*** Block opens ***
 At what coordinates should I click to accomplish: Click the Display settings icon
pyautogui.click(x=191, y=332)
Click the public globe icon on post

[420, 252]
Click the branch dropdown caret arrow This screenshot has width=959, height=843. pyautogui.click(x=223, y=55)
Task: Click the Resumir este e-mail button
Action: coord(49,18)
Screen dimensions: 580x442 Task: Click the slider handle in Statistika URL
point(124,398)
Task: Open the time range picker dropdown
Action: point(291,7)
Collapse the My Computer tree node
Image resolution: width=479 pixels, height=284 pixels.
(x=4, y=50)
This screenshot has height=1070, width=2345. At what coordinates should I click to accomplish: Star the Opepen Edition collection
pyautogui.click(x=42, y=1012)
*** Block closes ***
*Your instructions*. Each line of the listing is to be repeated exactly.

*Answer section*.
 At what coordinates should I click to accomplish: Click the Display settings icon
pyautogui.click(x=191, y=332)
Click the public globe icon on post

[420, 252]
Click the branch dropdown caret arrow This screenshot has width=959, height=843. pyautogui.click(x=223, y=55)
Task: Click the Resumir este e-mail button
Action: coord(49,18)
Screen dimensions: 580x442 Task: Click the slider handle in Statistika URL
point(124,398)
Task: Open the time range picker dropdown
Action: point(291,7)
Collapse the My Computer tree node
Image resolution: width=479 pixels, height=284 pixels.
(x=4, y=50)
This screenshot has height=1070, width=2345. At what coordinates should I click to accomplish: Star the Opepen Edition collection
pyautogui.click(x=42, y=1012)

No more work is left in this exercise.